Travail demandé
1. D'après le texte fourni, que représentait le dessin de Pierre Bonnard exposé à la galerie Claude Bernard ?
2. Dites si chacune de ces affirmations concorde avec le texte fourni, en répondant par oui ou non et en citant les mots décisifs du texte :
(a) Dans les films Star Wars évoqués, ce sont des vaisseaux spatiaux qui encombrent les cieux de Tatooine et Coruscant.
(b) L'auteur dispose d'une reproduction du dessin de l'enfant sur la balançoire.
(c) Le tableau « Salle à manger à la campagne » date de 1913.
3. Traduisez en anglais cette phrase du texte fourni : « Le crayon léger, vibrant, irrégulier, rendait parfaitement la sensation de lumière et de vie. »

Texte fourni
+ + + + +

Ça m’amuse de voir aujourd’hui que, dans les décors en 3D calculée, souvent assez factices, on recourt souvent au même artifice (bien plus intéressant en animation qu’en dessin cependant) : on fait passer des nuées d’oiseaux dans le ciel pour donner un peu de vie à des univers statiques et limités. Même George Lucas s’est servi de cette astuce pour donner un peu de vie aux derniers films de la série Star Wars ou aux versions révisées des anciens films, sauf que ce ne sont plus des oiseaux qui encombrent les cieux de Tatooine et Coruscant, mais des vaisseaux spatiaux.

Cela me rappelle un dessin de Pierre Bonnard, qui était exposé à la galerie Claude Bernard quand j’étais étudiant aux Beaux-Arts. Ce dessin, un dessin modeste et sans doute passablement inconnu, représentait un enfant sur une balançoire. Le crayon léger, vibrant, irrégulier, rendait parfaitement la sensation de lumière et de vie. Aucun artifice, juste l’envie de transmettre un petit moment de bonheur, et le talent pour le faire.

Le dessin en question doit aujourd’hui se trouver dans un tiroir sombre d’une collection privée quelconque, et je n’en retrouverai sans doute jamais de reproduction. En guise d’illustration, je ne résiste pas au plaisir d’afficher ici un tableau de Pierre Bonnard, sa Salle à manger à la campagne (1913).
Les rendus 3D progressent, et certains films sont même visuellement extraordinaires (tout le début de Wall-E, par exemple), ou soutenus par des scénarios impeccables et une belle animation, mais je pense que nous sommes encore loin du jour où on saura transmettre un regard chargé d’affect et de vie comme ont su le faire les plus grands peintres.

  1. 5 Responses to “L’art, la vie, et les petits oiseaux”

+ + + + +

Entrées de données enregistrées
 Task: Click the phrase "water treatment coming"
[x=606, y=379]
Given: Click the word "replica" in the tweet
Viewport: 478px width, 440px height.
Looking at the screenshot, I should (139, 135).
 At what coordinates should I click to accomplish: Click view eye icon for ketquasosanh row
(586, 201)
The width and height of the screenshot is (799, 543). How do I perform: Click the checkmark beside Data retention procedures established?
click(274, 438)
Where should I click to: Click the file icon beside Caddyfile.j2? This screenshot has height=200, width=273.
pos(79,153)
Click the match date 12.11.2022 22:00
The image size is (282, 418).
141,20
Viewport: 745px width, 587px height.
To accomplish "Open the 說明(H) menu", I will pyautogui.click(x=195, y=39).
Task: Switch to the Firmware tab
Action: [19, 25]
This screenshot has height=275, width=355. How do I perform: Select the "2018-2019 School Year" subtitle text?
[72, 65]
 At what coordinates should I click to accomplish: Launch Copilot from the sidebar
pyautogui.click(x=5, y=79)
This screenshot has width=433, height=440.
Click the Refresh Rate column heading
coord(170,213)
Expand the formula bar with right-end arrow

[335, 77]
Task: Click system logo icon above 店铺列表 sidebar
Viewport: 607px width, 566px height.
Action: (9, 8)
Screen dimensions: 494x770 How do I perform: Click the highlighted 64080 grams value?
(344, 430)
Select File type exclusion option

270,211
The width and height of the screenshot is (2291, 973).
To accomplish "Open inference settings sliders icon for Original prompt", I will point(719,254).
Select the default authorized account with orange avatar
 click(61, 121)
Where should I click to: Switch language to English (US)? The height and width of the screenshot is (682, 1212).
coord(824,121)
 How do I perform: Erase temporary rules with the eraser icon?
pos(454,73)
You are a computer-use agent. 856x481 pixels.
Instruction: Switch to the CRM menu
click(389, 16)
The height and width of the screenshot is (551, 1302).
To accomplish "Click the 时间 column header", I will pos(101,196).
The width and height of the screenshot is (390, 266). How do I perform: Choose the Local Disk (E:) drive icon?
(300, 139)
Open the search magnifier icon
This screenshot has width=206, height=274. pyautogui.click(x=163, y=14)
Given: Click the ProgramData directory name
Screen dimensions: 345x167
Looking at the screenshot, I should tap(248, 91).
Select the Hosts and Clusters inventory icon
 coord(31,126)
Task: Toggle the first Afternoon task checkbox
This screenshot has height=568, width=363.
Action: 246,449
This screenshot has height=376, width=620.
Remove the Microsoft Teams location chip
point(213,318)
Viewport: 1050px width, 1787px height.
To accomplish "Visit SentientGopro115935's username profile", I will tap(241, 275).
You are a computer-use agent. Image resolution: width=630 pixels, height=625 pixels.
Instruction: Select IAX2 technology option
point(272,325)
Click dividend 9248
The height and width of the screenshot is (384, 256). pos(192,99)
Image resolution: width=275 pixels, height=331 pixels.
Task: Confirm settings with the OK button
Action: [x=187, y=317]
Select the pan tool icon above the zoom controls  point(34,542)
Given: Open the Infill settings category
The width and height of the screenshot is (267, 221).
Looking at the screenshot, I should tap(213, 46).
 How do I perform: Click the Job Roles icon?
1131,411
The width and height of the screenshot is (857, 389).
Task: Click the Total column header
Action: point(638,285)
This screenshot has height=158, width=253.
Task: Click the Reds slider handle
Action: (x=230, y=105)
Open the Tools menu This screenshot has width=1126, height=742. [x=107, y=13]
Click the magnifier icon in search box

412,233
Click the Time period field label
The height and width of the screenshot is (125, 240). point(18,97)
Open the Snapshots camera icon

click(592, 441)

+ + + + +

Liste des solutions
1. Un enfant sur une balançoire.

2.
(a) Oui : « ce ne sont plus des oiseaux qui encombrent les cieux de Tatooine et Coruscant, mais des vaisseaux spatiaux ».
(b) Non : « je n’en retrouverai sans doute jamais de reproduction ».
(c) Oui : « sa Salle à manger à la campagne (1913) ».

3. The light, vibrant, irregular pencil perfectly conveyed the sensation of light and life.